A multitude of factors conspired to generate the stock market’s worst first-half since 1970, but they all emanated from one word: inflation.
The cost of living started the year running at levels the U.S. had not seen since the early 1980s.
Worse, Federal Reserve officials, armed with full-year forecasts of “transitory” inflation that now seem almost comically inaccurate, fell behind the curve, endangering a market and economy still fragile from the Covid pandemic.
Six months later, the damage has been severe if something short of catastrophic: An S&P 500 down nearly 20%, a symbol of how risk investing across the spectrum, from crypto to IPOs and even some areas of the commodities market, has collapsed.
“It was inflation. That’s the Fed’s nemesis,” said Quincy Krosby, chief equity strategist for LPL Financial. “It was the Fed staying with its ‘transitory’ mindset of inflation easing. … It was central bank largesse, it was government largesse. The Fed was surprised [about inflation] even just a few days before its last meeting. That’s how we got here.”
Supply chain constraints that the Fed thought would ease were behind much of inflation’s rise. Demand has simply overwhelmed shippers’ ability to get products to market, resulting in much higher prices. The Russia attack on Ukraine exacerbated some of those problems, driving up energy and food prices.

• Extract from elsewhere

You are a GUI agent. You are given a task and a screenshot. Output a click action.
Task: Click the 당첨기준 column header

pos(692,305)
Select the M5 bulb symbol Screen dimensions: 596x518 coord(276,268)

Shopper confidence has crumpled and inflation expectations, among consumers if not in financial markets, have surged.
Missed signals, mass damage
After falling behind the inflation curve, the Fed has now been forced to play catch-up in the form of interest rate hikes worth 1.5 percentage points, with more to come. Many on Wall Street have questioned why the Fed hasn’t been even more aggressive.

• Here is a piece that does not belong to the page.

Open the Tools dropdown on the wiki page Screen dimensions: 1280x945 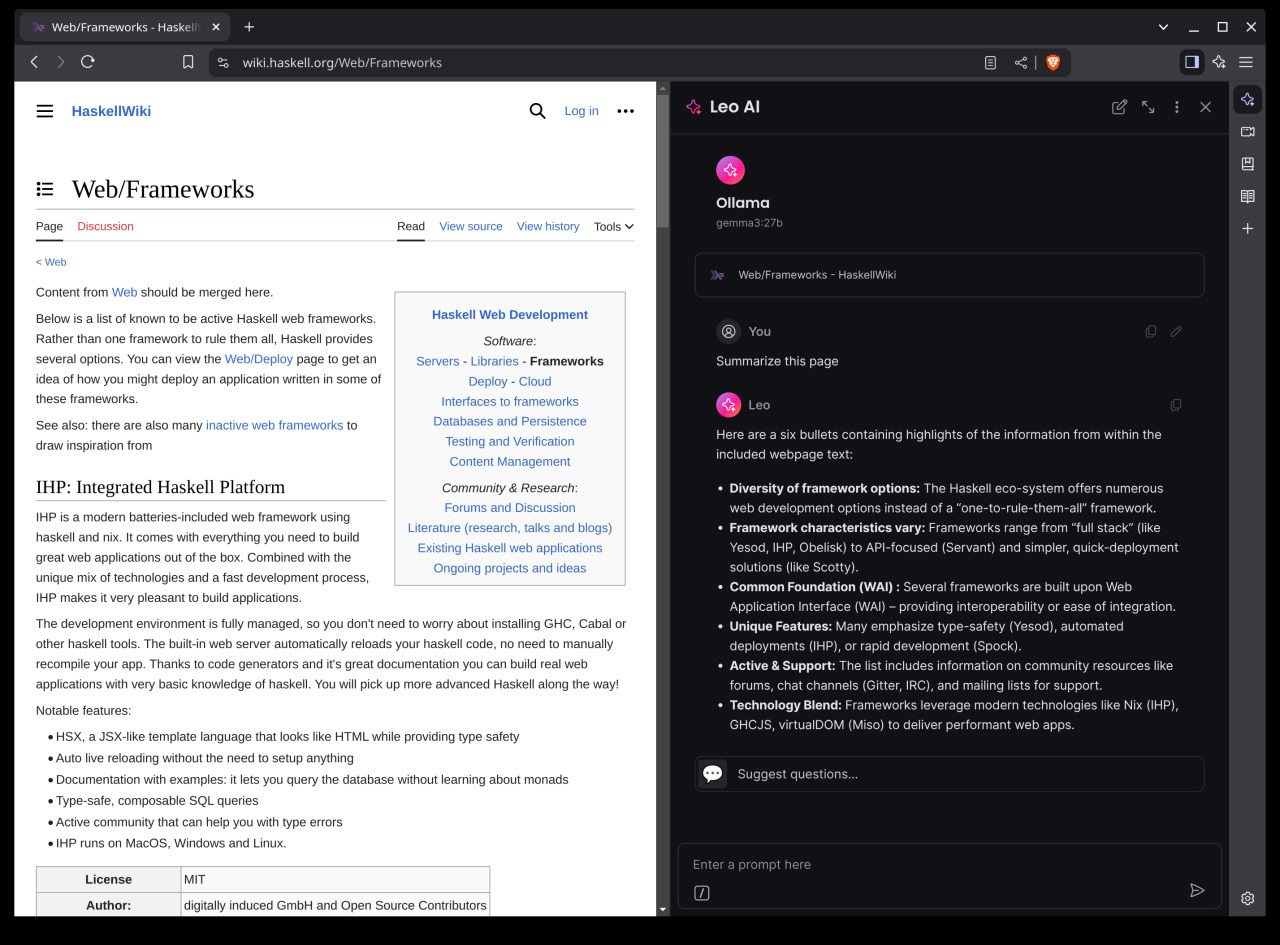(612, 226)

Uncertainty about the path ahead has compounded the nettlesome impact of inflation running by one Labor Department measure at 8.6%, the highest since December 1981. As recently as December 2021, the Fed, which targets inflation at 2%, was projecting its preferred headline measure to run at 2.6% this year; new data Thursday showed it at 6.3%, with core inflation excluding food and energy even running at 4.7%.
Fed Chair Jerome Powell “needs to regain control of the inflation narrative … now he’s losing total control,” Allianz economic advisor Mohamed El-Erian recently told CNBC. “He’s got to move because, if he doesn’t, he’s going to be chasing the market and he’s not going to get there.”
Besides the damage to the big stock market averages such as the S&P 500 and the Dow Jones Industrial Average, which is down more than 14% year to date, there has been carnage everywhere.
The Nasdaq, which has a stronger tech focus, has suffered losses approaching 30%. Bitcoin, the highest-profile cryptocurrency, has tumbled nearly 60%. Copper, often considered an economic bellwether, has fallen more than 15%, and cotton has slumped more than 13%.
Capital markets also have taken a beating.
Special purpose acquisition companies, which provide blank checks from investors and were all the rage last year, have fallen on hard times. CNBC’s Post SPAC Index, which follows the vehicles from their initial listing through either a merger target or live deal, is having its worst month since being introduced in November 2020, down nearly 25%.
Private firms have been slow to come to such a dismal market. Initial public offering volume has slumped 46% in the first half, with revenues down 58% from the same period a year ago, according to Ernst & Young.
History offers hope
So what will stop the bleeding?
“For the market, the old expression is that the market gets the news first. All the market is waiting for is for the Fed’s rhetoric to soften,” LPL’s Krosby said. “That would move the market towards expecting perhaps a pause or maybe even [interest rate increases of] 50 basis points or 25 basis points, depending on where we are.”
Markets, though, expect another 75 basis point rate hike in July, same as the one in June. A basis point is one one-hundredth of 1 percentage point.
About the only things that have worked this year have been certain areas of the commodities markets, such as oil, natural gas and some agricultural products. Those gains, though, have been offset by huge losses in everything from banks to automakers to building products.
Still, there’s reason for optimism.
When the S&P 500 plunged 21% in the first half of 1970, it promptly reversed those losses to gain 26.5% in the second half and eke out a gain for the year.
“You trade and invest in the markets you have, not the ones you want,” Krosby said. “Can this market recover in the second half? A lot has to be lined up. But it’s happened before.”